James: I don’t think people should make zines just for the sake of it. (Just think of the trees!) I believe you should make a zine if you have a desire to express yourself through photography, or have something interesting or important to say and want to do it in a visual way. You should only be thinking of making a zine if you can think in a bigger context than single images. You must think of the whole concept and what you want to achieve.
Phoblographer: Do you feel the effort is worth it? How do you make it worth it?
James: Yes, very much. I shoot pictures on a regular basis and I’m constantly thinking about project ideas; photography is the way I like to investigate concepts and express my creative streak. Making a zine is a lot of effort, my first zine was two years in the making, there was also a lot of time in editing, promoting and then selling (packaging and posting) but I am proud of what I achieved and made enough money to cover my costs and invest in new darkroom kit. I also got some good feedback from people, my zine seemed to resonate and people understood what I was trying to portray – which I see as a success.

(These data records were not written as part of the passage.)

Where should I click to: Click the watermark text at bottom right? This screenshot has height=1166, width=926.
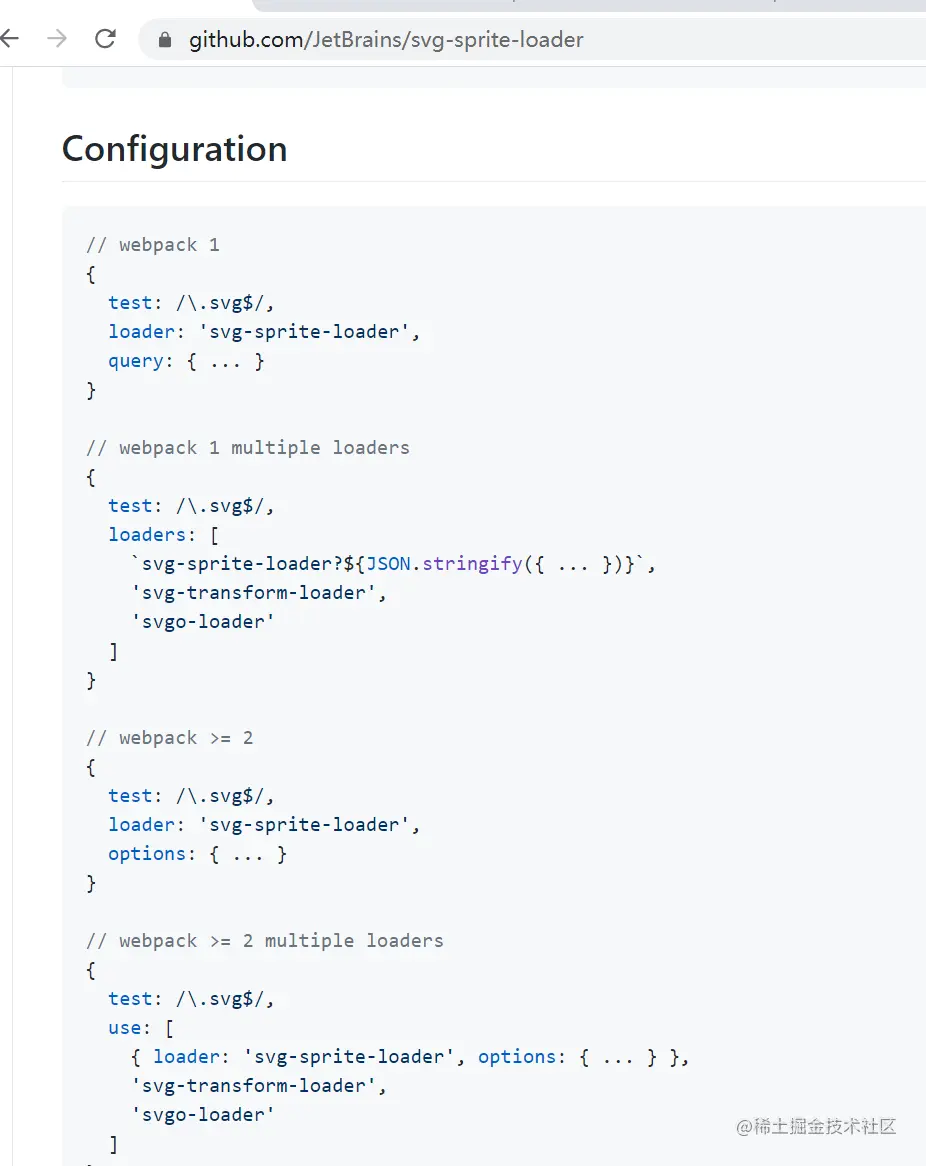click(816, 1127)
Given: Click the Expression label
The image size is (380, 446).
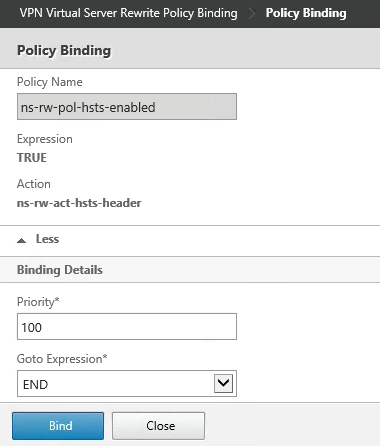Looking at the screenshot, I should tap(45, 139).
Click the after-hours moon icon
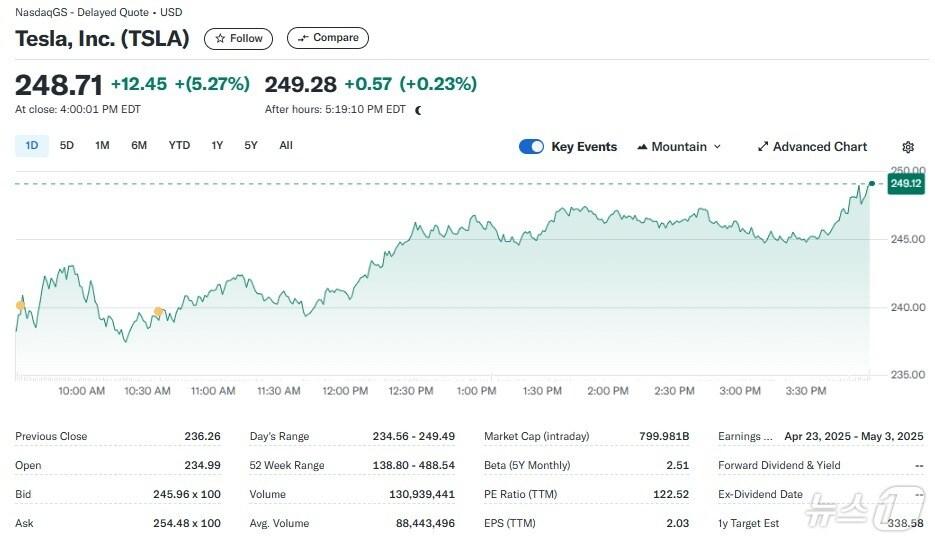The width and height of the screenshot is (935, 543). [418, 110]
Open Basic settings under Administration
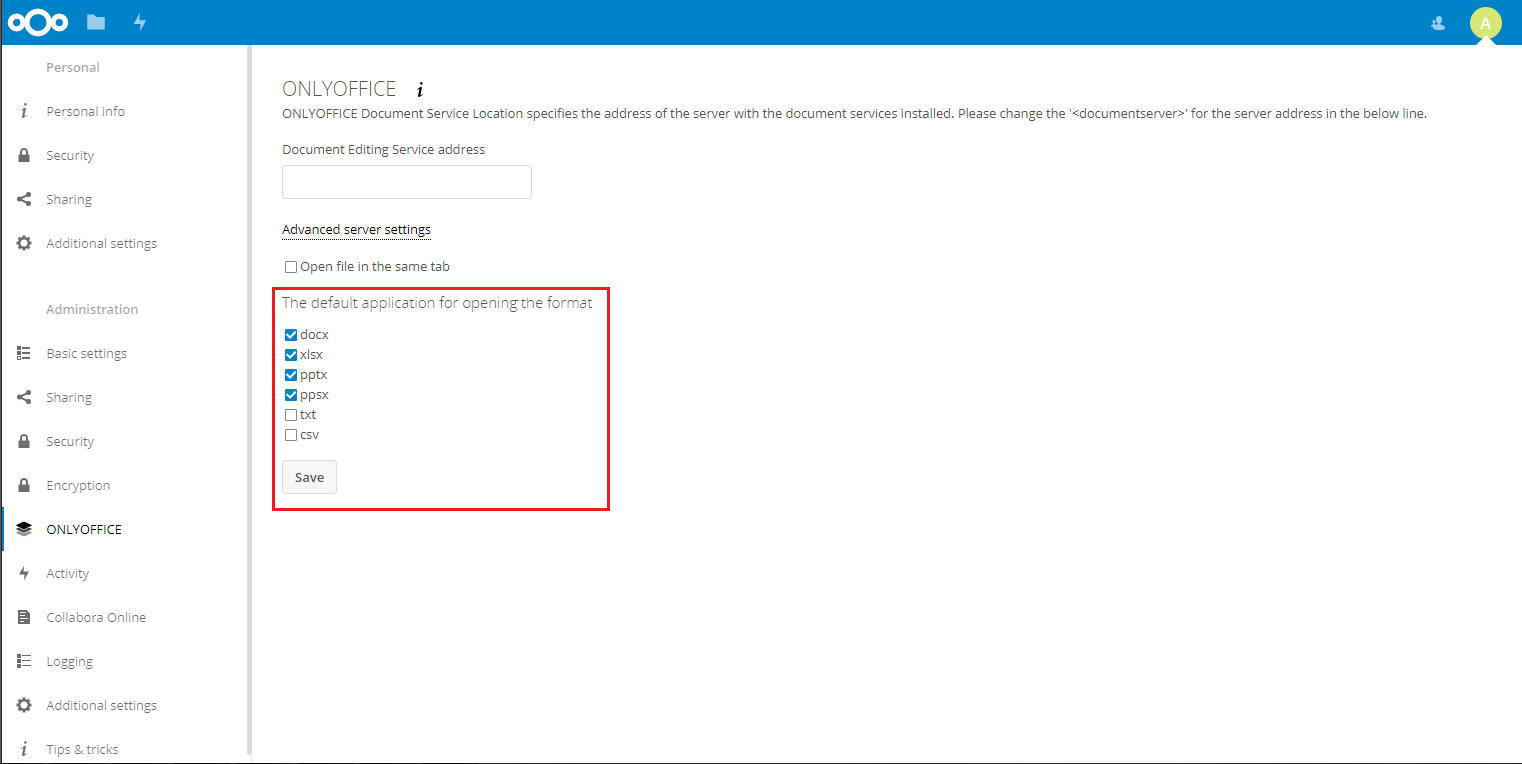The width and height of the screenshot is (1522, 764). [x=86, y=352]
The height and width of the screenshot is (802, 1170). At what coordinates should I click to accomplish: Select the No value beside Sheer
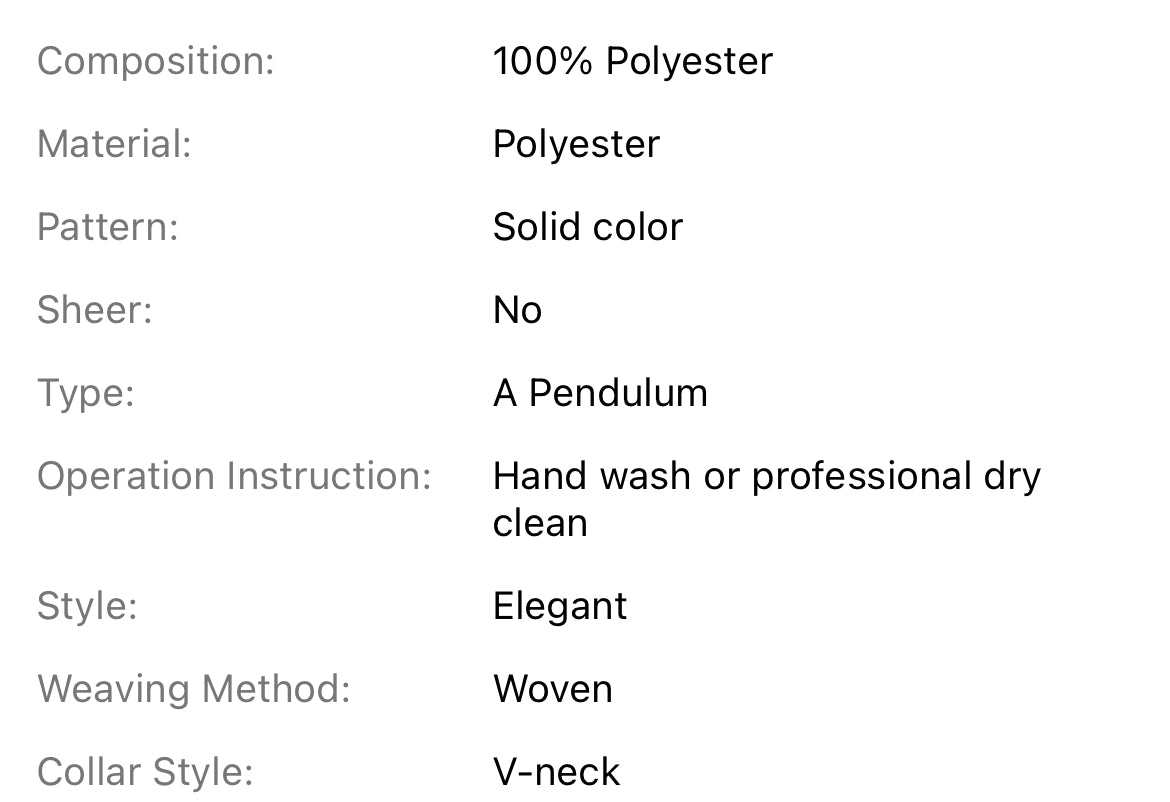[517, 311]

Phoblographer: What’s the creation process like? What big questions go through your head as you’re editing and putting stuff together?
James: I really like the creative process. All sorts of things go through my head as I start to pull a project together – elation, despair, joy, crazy self-doubt… It’s hard to describe it as there is no formula but I would suggest starting with a large pool of images and either decipher a main concept to establish the backbone of the project, or come up with the concept first and make images with that specific concept in mind. Once you have your pool of images and concept I strongly recommend printing small images out so you can lay down a flow and look at pictures side by side. You will be amazed how different pictures feel compared to staring at them on a screen! Pairing of images and the flow images in a sequence is crucial. Sometimes you really need to study and think deeply in order to pair images and sometimes it hits you right in the face. Two good images that are well paired can be transformed into something altogether more powerful – the best photographic books manage to do this.

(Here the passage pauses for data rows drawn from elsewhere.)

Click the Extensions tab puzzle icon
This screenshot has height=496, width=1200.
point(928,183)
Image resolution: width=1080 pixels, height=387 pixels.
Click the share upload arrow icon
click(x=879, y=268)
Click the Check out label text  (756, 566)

For ‘Figments’ I had shot about 150 rolls of film over two years and then started to edit down the images I liked before making work prints and sequencing and grouping them into the rough flow. First I sequenced a set of 15/20 images for the web and asked for feedback from some trusted friends. I then worked on the larger flow as I had established the themes and certain pairings. The final stage was importing into InDesign and getting some proofs made. I even showed an early proof to Martin Parr, but he wasn’t in a great mood at that particular point in time, so I won’t elaborate on that any further. Get some feedback from people who’s opinion you value and trust. The world is a much smaller, more accessible place with social media, so don’t be afraid to ask for feedback – it’s crucially important.
Phoblographer: Tell us more about Figments. What’s the work inside like and what prompted you to turn it specifically into a zine? You get into that more generally otherwise, but this specifically, why not another project?
James: The reason Figments was turned into a zine before any other project was purely because it came to fruition and felt more complete before anything else. I had a beginning and an end and the flow fell into place using the techniques described in this article. I still have many other projects in motion but they are nowhere near complete yet.
Figments is meant to be a little peak inside my subconscious. It is meant to represent thoughts, dreams and nightmares. During the making of the work I started to see lots synergies between dreams and random thoughts that were popping into my mind – I was also obsessed with a poem called ‘Her Dream’ by William Butler Yeats that seemed to have plenty of similarities with the pictures I was making. I like to read a lot of literature and try have this rub off on my photography where possible – this is a good example of that.